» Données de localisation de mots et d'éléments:
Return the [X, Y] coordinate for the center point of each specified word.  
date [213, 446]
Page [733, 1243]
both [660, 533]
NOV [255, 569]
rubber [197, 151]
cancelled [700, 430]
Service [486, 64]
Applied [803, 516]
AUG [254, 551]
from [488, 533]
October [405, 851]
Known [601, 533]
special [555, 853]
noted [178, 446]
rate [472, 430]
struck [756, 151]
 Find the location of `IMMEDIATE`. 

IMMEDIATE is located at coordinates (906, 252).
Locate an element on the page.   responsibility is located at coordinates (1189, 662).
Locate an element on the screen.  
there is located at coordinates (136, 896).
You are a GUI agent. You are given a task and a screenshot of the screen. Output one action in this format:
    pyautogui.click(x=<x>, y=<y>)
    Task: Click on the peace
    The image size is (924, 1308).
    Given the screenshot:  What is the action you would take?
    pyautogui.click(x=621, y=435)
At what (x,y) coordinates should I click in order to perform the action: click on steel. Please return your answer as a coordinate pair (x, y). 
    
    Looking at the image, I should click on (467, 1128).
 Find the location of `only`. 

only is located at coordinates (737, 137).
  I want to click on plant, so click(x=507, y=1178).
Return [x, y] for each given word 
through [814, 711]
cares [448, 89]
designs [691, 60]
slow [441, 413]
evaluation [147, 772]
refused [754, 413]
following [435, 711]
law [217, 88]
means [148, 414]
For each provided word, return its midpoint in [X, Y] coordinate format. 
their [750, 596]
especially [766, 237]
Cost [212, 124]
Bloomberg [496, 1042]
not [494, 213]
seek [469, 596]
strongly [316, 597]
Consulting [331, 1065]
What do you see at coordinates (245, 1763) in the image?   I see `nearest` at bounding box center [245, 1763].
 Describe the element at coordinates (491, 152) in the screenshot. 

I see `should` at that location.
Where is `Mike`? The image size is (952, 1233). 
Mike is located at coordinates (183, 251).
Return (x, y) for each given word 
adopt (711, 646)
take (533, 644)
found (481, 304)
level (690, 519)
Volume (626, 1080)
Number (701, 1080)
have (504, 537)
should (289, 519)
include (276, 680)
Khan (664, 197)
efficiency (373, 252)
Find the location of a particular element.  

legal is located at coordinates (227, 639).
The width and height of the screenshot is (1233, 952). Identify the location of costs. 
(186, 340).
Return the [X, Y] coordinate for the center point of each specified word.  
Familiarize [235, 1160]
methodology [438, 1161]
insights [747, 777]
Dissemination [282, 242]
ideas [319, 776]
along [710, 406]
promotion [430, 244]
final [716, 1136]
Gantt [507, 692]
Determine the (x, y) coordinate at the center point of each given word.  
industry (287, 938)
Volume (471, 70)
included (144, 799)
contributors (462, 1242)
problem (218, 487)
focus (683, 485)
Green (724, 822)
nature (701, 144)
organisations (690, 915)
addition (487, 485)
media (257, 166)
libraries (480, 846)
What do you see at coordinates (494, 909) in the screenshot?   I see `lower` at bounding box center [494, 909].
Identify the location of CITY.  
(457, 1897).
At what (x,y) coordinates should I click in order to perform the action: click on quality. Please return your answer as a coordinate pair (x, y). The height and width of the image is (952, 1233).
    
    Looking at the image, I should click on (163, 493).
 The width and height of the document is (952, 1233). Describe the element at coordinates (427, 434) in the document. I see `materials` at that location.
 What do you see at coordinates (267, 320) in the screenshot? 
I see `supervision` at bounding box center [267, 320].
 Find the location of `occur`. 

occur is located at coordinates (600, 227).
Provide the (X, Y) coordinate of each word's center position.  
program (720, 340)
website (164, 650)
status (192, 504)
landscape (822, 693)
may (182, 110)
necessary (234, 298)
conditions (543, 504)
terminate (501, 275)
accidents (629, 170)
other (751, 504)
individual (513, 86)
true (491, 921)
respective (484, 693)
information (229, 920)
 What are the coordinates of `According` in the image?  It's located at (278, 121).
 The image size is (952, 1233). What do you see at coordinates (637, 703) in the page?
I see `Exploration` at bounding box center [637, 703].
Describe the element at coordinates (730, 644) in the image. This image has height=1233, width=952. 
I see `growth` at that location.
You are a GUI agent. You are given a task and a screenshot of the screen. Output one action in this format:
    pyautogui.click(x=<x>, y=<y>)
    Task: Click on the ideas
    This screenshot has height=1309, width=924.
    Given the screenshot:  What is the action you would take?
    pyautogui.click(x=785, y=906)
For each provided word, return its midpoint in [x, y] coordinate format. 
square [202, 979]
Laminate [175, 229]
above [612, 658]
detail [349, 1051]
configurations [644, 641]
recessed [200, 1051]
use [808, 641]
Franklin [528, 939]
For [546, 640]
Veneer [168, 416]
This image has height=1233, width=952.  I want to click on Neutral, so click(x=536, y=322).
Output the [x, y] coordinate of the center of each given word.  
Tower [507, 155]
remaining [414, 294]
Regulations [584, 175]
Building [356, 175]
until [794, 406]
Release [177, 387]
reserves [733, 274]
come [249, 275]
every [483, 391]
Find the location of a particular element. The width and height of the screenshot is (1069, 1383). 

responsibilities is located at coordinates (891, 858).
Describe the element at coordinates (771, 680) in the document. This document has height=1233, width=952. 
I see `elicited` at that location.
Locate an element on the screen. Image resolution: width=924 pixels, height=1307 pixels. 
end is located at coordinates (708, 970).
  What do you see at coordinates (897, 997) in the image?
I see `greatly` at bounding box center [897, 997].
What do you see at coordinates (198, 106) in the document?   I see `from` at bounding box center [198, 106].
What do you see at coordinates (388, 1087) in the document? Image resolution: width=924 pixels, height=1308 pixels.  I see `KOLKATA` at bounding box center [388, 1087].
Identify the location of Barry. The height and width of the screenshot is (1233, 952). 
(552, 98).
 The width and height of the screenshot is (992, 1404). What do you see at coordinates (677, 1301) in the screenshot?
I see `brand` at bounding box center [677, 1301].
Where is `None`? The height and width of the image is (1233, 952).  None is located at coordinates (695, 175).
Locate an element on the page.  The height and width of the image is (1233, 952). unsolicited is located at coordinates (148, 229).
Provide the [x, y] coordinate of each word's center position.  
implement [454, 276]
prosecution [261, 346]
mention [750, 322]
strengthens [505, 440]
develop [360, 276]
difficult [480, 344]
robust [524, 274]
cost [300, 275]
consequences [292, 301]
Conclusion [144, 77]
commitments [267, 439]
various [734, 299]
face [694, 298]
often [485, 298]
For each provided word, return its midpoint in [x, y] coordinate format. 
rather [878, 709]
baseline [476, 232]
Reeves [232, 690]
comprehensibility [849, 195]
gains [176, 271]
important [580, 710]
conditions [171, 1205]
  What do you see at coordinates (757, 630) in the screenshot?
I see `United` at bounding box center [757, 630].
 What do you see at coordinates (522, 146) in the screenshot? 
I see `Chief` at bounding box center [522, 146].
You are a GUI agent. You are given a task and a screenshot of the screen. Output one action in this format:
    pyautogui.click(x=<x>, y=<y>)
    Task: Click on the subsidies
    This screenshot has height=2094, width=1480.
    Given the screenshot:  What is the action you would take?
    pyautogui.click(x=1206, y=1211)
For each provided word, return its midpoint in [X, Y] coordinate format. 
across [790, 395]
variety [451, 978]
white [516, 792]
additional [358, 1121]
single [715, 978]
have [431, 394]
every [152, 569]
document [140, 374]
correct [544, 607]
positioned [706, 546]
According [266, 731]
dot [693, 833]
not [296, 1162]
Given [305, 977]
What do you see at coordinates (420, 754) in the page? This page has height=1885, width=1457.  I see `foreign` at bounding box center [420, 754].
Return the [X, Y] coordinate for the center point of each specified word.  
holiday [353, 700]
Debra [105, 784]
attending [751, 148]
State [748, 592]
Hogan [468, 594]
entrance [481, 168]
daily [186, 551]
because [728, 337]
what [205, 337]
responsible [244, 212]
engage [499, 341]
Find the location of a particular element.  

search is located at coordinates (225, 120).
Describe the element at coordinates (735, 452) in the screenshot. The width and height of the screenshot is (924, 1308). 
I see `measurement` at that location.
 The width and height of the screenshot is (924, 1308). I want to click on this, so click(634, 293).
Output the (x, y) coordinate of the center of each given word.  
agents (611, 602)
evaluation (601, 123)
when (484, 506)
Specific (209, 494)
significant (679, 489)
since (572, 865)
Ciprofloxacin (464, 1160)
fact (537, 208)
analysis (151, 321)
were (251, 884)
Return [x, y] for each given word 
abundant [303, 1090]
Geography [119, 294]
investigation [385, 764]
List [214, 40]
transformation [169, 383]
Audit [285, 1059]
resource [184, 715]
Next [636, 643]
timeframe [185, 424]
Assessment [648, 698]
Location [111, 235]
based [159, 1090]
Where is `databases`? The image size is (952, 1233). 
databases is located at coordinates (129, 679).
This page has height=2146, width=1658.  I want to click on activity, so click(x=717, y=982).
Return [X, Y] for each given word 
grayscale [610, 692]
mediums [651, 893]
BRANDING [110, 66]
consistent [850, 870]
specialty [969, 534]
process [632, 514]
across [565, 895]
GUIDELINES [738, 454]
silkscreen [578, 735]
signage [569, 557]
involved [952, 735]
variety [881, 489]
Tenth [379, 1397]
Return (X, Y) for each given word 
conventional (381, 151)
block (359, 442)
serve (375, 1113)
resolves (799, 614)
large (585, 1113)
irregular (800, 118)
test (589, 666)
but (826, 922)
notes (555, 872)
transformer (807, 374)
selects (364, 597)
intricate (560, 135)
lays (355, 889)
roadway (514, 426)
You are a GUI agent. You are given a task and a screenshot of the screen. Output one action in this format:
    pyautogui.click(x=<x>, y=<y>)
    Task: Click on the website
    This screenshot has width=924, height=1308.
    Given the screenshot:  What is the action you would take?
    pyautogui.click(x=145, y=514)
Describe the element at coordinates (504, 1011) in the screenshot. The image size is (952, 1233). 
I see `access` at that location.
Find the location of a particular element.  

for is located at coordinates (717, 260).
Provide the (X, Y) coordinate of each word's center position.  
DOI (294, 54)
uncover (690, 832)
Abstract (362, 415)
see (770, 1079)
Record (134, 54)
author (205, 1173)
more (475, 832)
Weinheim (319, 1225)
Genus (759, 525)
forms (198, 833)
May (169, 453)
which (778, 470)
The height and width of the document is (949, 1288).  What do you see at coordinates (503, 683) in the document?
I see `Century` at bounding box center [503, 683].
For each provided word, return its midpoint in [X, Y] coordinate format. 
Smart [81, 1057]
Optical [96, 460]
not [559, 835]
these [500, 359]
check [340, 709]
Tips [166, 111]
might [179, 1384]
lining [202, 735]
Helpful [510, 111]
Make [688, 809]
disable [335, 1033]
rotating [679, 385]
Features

» Consigne:
Réécrivez les données en commençant à la ligne contenant « silkscreen [578, 735] » et en terminant à la ligne contenant « Abstract (362, 415) », ces deux lignes comprises, avec « highway » à la place de « roadway » et sans aucune autre modification. Ne fournissez que ces lignes.

» Réponse:
silkscreen [578, 735]
signage [569, 557]
involved [952, 735]
variety [881, 489]
Tenth [379, 1397]
Return (X, Y) for each given word 
conventional (381, 151)
block (359, 442)
serve (375, 1113)
resolves (799, 614)
large (585, 1113)
irregular (800, 118)
test (589, 666)
but (826, 922)
notes (555, 872)
transformer (807, 374)
selects (364, 597)
intricate (560, 135)
lays (355, 889)
highway (514, 426)
You are a GUI agent. You are given a task and a screenshot of the screen. Output one action in this format:
    pyautogui.click(x=<x>, y=<y>)
    Task: Click on the website
    This screenshot has width=924, height=1308.
    Given the screenshot:  What is the action you would take?
    pyautogui.click(x=145, y=514)
Describe the element at coordinates (504, 1011) in the screenshot. The image size is (952, 1233). 
I see `access` at that location.
Find the location of a particular element.  

for is located at coordinates (717, 260).
Provide the (X, Y) coordinate of each word's center position.  
DOI (294, 54)
uncover (690, 832)
Abstract (362, 415)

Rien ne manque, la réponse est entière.